**Records from a data collection:**
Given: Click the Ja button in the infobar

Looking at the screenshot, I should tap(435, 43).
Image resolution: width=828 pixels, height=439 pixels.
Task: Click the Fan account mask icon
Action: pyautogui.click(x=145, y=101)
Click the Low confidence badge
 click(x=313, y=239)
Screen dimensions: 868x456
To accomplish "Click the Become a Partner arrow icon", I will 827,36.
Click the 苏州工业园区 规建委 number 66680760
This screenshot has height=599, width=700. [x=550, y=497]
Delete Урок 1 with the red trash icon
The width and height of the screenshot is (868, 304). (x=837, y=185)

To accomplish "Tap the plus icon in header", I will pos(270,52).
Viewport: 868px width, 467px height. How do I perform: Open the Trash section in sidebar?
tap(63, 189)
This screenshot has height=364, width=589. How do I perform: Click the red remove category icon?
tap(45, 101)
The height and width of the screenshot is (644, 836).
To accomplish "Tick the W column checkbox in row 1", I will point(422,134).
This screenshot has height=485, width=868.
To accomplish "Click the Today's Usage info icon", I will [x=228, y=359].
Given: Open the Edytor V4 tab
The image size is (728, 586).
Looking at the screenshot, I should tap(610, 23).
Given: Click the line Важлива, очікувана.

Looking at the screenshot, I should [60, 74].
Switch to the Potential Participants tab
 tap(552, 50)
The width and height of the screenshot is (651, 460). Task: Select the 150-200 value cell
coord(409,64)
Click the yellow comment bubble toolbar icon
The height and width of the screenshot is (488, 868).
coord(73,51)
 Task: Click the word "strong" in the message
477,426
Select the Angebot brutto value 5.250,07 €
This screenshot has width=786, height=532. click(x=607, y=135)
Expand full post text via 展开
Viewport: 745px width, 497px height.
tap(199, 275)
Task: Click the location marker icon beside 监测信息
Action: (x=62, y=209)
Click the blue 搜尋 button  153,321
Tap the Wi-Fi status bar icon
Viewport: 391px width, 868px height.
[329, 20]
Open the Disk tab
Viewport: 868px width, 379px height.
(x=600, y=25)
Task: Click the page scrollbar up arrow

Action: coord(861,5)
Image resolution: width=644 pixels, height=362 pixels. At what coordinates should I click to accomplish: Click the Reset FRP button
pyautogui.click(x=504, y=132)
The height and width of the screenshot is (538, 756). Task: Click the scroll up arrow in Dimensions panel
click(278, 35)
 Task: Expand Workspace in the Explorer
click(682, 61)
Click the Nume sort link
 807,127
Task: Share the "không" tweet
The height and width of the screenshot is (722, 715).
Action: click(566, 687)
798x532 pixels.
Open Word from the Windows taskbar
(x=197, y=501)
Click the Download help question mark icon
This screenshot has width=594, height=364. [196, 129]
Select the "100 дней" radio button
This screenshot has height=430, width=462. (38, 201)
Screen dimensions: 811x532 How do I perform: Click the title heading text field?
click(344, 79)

**Exercise goal:** All lines of the data above must be returned exactly.

**Your response:**
Given: Click the Ja button in the infobar

Looking at the screenshot, I should tap(435, 43).
Image resolution: width=828 pixels, height=439 pixels.
Task: Click the Fan account mask icon
Action: pyautogui.click(x=145, y=101)
Click the Low confidence badge
 click(x=313, y=239)
Screen dimensions: 868x456
To accomplish "Click the Become a Partner arrow icon", I will 827,36.
Click the 苏州工业园区 规建委 number 66680760
This screenshot has height=599, width=700. [x=550, y=497]
Delete Урок 1 with the red trash icon
The width and height of the screenshot is (868, 304). (x=837, y=185)

To accomplish "Tap the plus icon in header", I will pos(270,52).
Viewport: 868px width, 467px height. How do I perform: Open the Trash section in sidebar?
tap(63, 189)
This screenshot has height=364, width=589. How do I perform: Click the red remove category icon?
tap(45, 101)
The height and width of the screenshot is (644, 836).
To accomplish "Tick the W column checkbox in row 1", I will point(422,134).
This screenshot has height=485, width=868.
To accomplish "Click the Today's Usage info icon", I will [x=228, y=359].
Given: Open the Edytor V4 tab
The image size is (728, 586).
Looking at the screenshot, I should tap(610, 23).
Given: Click the line Важлива, очікувана.

Looking at the screenshot, I should [60, 74].
Switch to the Potential Participants tab
 tap(552, 50)
The width and height of the screenshot is (651, 460). Task: Select the 150-200 value cell
coord(409,64)
Click the yellow comment bubble toolbar icon
The height and width of the screenshot is (488, 868).
coord(73,51)
 Task: Click the word "strong" in the message
477,426
Select the Angebot brutto value 5.250,07 €
This screenshot has width=786, height=532. click(x=607, y=135)
Expand full post text via 展开
Viewport: 745px width, 497px height.
tap(199, 275)
Task: Click the location marker icon beside 监测信息
Action: (x=62, y=209)
Click the blue 搜尋 button  153,321
Tap the Wi-Fi status bar icon
Viewport: 391px width, 868px height.
[329, 20]
Open the Disk tab
Viewport: 868px width, 379px height.
(x=600, y=25)
Task: Click the page scrollbar up arrow

Action: coord(861,5)
Image resolution: width=644 pixels, height=362 pixels. At what coordinates should I click to accomplish: Click the Reset FRP button
pyautogui.click(x=504, y=132)
The height and width of the screenshot is (538, 756). Task: Click the scroll up arrow in Dimensions panel
click(278, 35)
 Task: Expand Workspace in the Explorer
click(682, 61)
Click the Nume sort link
 807,127
Task: Share the "không" tweet
The height and width of the screenshot is (722, 715).
Action: click(566, 687)
798x532 pixels.
Open Word from the Windows taskbar
(x=197, y=501)
Click the Download help question mark icon
This screenshot has width=594, height=364. [196, 129]
Select the "100 дней" radio button
This screenshot has height=430, width=462. (38, 201)
Screen dimensions: 811x532 How do I perform: Click the title heading text field?
click(344, 79)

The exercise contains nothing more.